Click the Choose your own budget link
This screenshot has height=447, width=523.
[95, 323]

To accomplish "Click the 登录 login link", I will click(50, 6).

===============

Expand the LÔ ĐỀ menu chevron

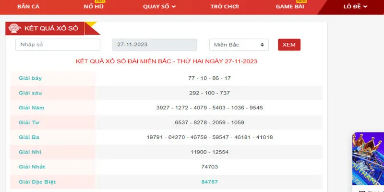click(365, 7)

===============

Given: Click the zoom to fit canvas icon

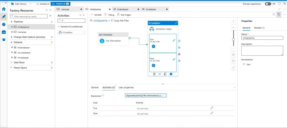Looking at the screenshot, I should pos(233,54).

===============

• _Task brief_
Scan the records above for the word "link" and return every line where it occurs.

• _Written reply_
Click the Choose your own budget link
To accomplish "Click the 登录 login link", I will click(50, 6).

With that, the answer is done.